Restinga de Maricá, 29 de outubro de 2042
Encontrei nuns escritos, que o Mestre Lauro me ofereceu, um princípio de explicação para o fato de a educação do início do nosso século ter parido tantos homofóbicos e mentirosos, tantos desumanos corruptos e autoritários. Lauro questionava a figura do diretor burocrata da escola prussiana:
“Foi dada uma função educativa ao diretor, que se reduz, atualmente, a mero administrador, manipulador de papelório e ecônomo. É hora de abandonarmos a ditadura escolar de diretores e iniciarmos os jovens no autogoverno. A experiência universal demonstra que é deste regime escolar que saem os futuros cidadãos de uma democracia, autônomos e responsáveis.”

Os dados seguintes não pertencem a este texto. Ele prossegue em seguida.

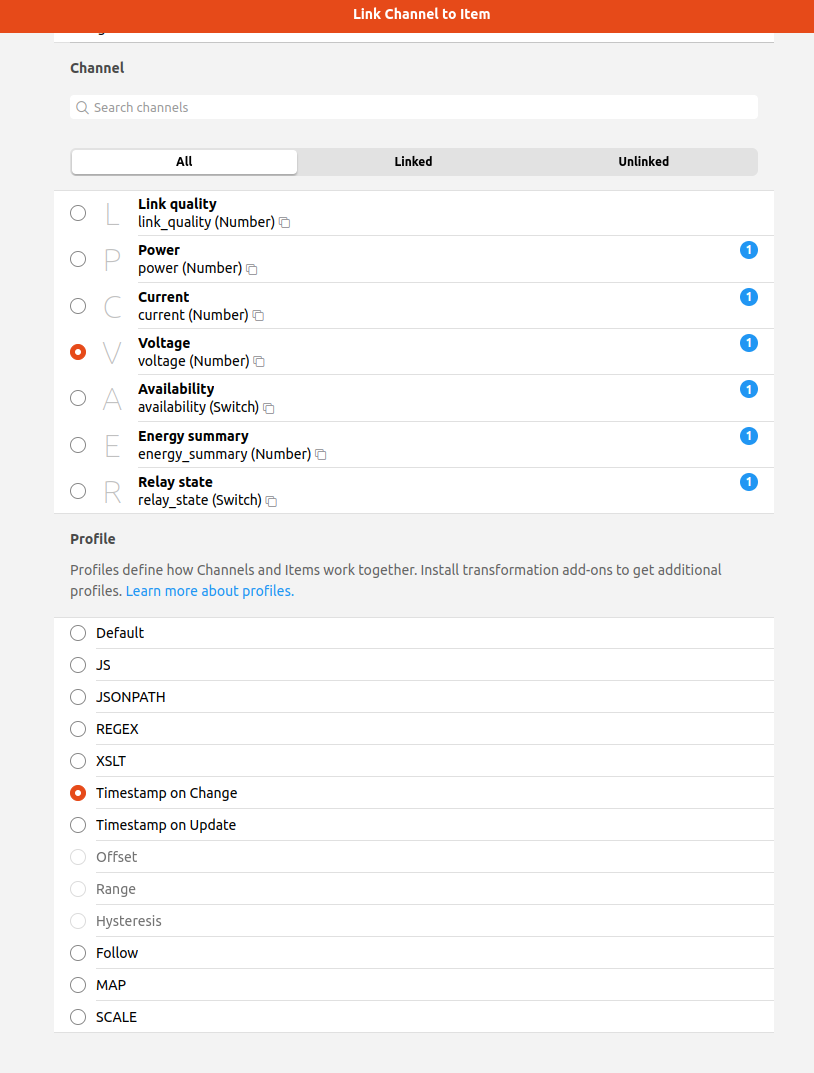Click the Power channel link count badge
Screen dimensions: 814x1073
click(749, 250)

O Mestre Anísio afirmava que ser cidadão se aprendia na escola pública, num projeto de educação vinculado a um projeto de nação democrática e inclusiva. E Darcy apelava aos educadores para que fizessem da escola “um lugar da libertação do sonho, de uma prática de vida ampla e diversa.”
O Brasil dispunha de conhecimento teórico suficiente para inverter a situação, mas as teorias estavam sequestradas nas teses dos académicos, ornamentavam as suas palestras. E as intenções de Darcy, Lauro e Anísio eram neutralizadas pela mentalidade prussiana da administração educacional.

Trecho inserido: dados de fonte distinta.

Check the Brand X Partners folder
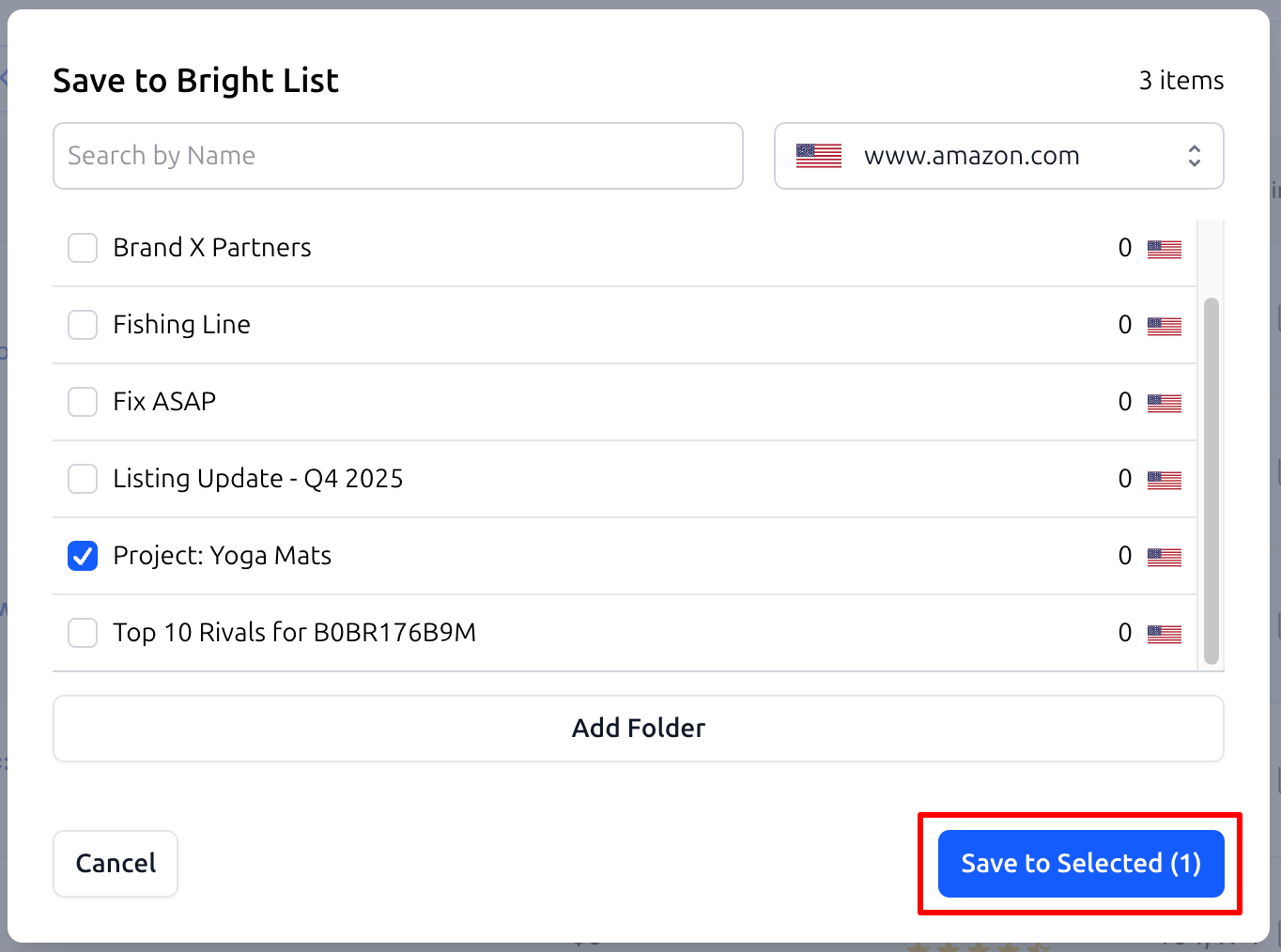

Os prédios das escolas refletiam essa mentalidade. Ontem, vos demonstrei o quanto as construções escolares eram reflexos de uma cultura feita da reprodução de solidões. E, também, o quanto a cultura pessoal e profissional dos professores, diretores e administradores se opunha ao trabalho cooperativo.
O crescimento demográfico e a “massificação” obrigou à construção de mais prédios escolares. Mas, como disse um senhor chamado Hyland, as novas construções “não reflectiam nenhuma mudança significativa em termos de direcção educacional”.
A preocupação com a redução de custos provocou uma nova abordagem no design escolar. A racionalização do design resultou na redução de espaço por aluno, sem que houvesse redução de áreas destinadas ao ensino. Inovações da época incluíam a redução na altura das salas e a utilização de áreas com dualidade de propósitos.
Nos anos sessenta e setenta, o design em “open space” foi utilizado no mundo empresarial e foi popular em termos de arquitectura escolar, especialmente nos países escandinavos e nos da América do Norte, embora o conceito se tenha difundido globalmente.
A primeira escola primária “open plan” foi construída, em 1959, em Finmere, Grã-Bretanha. A escola de “área aberta” – como, em Portugal, se chamou – era um edifício construído de acordo com um design que não incluia salas de aula.
Pouco tempo durou esse projeto. Os professores queixavam-se de não poder dar aula, por ouvirem os gritos do professor da sala do lado. Pediram que fosem colocados armários a tapar as passagens entre salas. A direção das escolas foi mais longe, solicitando autorização aos seus “superiores” para erguer paredes. Os “superiores” autorizaram. Paredes foram erguidas.
Pois ficai sabendo que, quando me vi como prefeito, logrei fazer construir duas escolas de “área aberta”. Nos idos de vinte, essas eram as únicas escolas ainda fieis ao modelo original.
As escolas escandinavas construídas em Portugal, a partir dos anos setenta, foram iniciativas frustradas de uma nova arquitetura escolar. A única escola portuguesa resistente a adulterações foi a da Ponte. Nessa escola, havia trabalho cooperativo, não havia sala de aula. Muitos pesquisadores a estudaram. Muitos académicos a admiravam, enquanto continuavam a ensinar… em sala de aula.